DOCUMENT SEGMENT |
╔══
Kuala lumpur: Kenanga Investment Bank Bhd has revised its inflation forecast for 2025, reducing it to 1.4 percent from the previous estimate of 1.5 percent, with expectations for 2024 set at 1.8 percent. This adjustment is attributed to the deflationary effects brought about by the Budi95 scheme.



According to BERNAMA News Agency, the investment bank noted that despite the unsubsidised RON95 fuel price being floated in November and rising to RM2.65 per litre, the deflationary impact on the transport sector is anticipated to continue. “The Budi95 scheme remains influential in actual consumption, with households accounting for 78.0 percent of RON95 usage, based on the Finance Ministry’s estimates,” the bank stated in a research note. The October consumer price index (CPI) indicated that a larger proportion of purchases were made at subsidised prices.



Kenanga Investment Bank also suggested that the potential for softer global oil prices in the upcoming months might further reduce transport inflation. However, the bank remains vigilant about possible second-round effects, such as increased operating costs for firms not covered by the Subsidised Petrol Control Scheme and the broader implications of a higher Sales and Services Tax rate.



In terms of policy outlook, Kenanga emphasized that inflation remains stable, with growth momentum improving and domestic demand continuing to drive the economy. The bank believes that the current overnight policy rate of 2.75 percent strikes the right balance, given the recovery in exports and the strengthening of investment sentiment. As long as household spending and investment plans remain steady, there is minimal reason for Bank Negara Malaysia to alter its approach, barring any unexpected changes in US trade policy.



Looking ahead to 2026, RHB Investment Bank Bhd forecasts an inflation rate of 1.8 percent for the following year, aligning with the upper bound of the projected official range of 1.3 percent to 2.0 percent. This prediction reflects an optimistic outlook on domestic demand, bolstered by consistent investment activity, robust consumption, and expansionary fiscal policies.



RHB also highlighted that despite the slight increase, inflation is expected to stay manageable, below the long-term average of 2.0 percent, thanks to orderly policy implementation and the absence of excessive demand pressures. Additionally, softer global commodity prices are likely to help maintain moderate domestic cost conditions. The bank concluded that the impact of announced and forthcoming policy reforms on inflation is expected to be limited, supporting a stable monetary policy stance in the coming year.



Earlier today, the Statistics Department of Malaysia (DOSM) reported that inflation in October 2025 eased to 1.3 percent, down from 1.5 percent in September 2025.
╚══
WRITTEN INSTRUCTION A | Starting with the line in the records that contains "Screen dimensions: 723x1568" and going on through the last line of the records, render those lines as a numbered list, leaving out blank lines.

DATA SUPPLIED |
╔══
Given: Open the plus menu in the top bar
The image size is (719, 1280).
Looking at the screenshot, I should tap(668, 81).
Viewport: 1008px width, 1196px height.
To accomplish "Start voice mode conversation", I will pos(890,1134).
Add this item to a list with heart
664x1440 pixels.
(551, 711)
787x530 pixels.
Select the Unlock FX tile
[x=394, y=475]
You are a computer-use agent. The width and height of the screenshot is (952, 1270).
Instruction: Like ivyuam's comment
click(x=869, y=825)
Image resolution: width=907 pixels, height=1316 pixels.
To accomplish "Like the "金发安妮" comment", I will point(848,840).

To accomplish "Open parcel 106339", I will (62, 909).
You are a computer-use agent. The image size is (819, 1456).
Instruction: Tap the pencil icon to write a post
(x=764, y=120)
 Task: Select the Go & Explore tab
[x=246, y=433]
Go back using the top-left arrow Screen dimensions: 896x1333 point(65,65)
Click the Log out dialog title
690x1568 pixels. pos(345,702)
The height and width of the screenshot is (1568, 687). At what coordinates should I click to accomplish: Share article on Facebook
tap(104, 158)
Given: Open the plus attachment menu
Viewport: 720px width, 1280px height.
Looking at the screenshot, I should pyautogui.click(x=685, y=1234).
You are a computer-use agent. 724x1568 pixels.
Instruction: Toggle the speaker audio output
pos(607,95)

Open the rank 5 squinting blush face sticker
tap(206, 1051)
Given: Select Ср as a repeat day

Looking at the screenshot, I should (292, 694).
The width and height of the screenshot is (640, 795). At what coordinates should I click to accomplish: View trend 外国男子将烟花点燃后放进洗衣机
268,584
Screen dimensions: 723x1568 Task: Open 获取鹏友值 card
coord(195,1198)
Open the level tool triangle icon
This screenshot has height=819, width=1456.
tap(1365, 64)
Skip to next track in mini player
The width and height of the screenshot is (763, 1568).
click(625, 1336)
╚══
WRITTEN INSTRUCTION B | Say whether each statement agrees with the article on Malaysia's inflation forecasts, answering yes or no and quoting the deciding words: (i) Kenanga lowered its 2025 inflation forecast to 1.4 percent from 1.5 percent. (ii) RHB's 2026 inflation forecast sits at the lower bound of the projected official range. (iii) DOSM reported that October 2025 inflation rose compared with September 2025.

CORRECT RESULT A |
1. Screen dimensions: 723x1568 Task: Open 获取鹏友值 card
2. coord(195,1198)
3. Open the level tool triangle icon
4. This screenshot has height=819, width=1456.
5. tap(1365, 64)
6. Skip to next track in mini player
7. The width and height of the screenshot is (763, 1568).
8. click(625, 1336)

CORRECT RESULT B |
(i) Yes: "reducing it to 1.4 percent from the previous estimate of 1.5 percent"
(ii) No: "aligning with the upper bound of the projected official range of 1.3 percent to 2.0 percent"
(iii) No: "inflation in October 2025 eased to 1.3 percent, down from 1.5 percent in September 2025"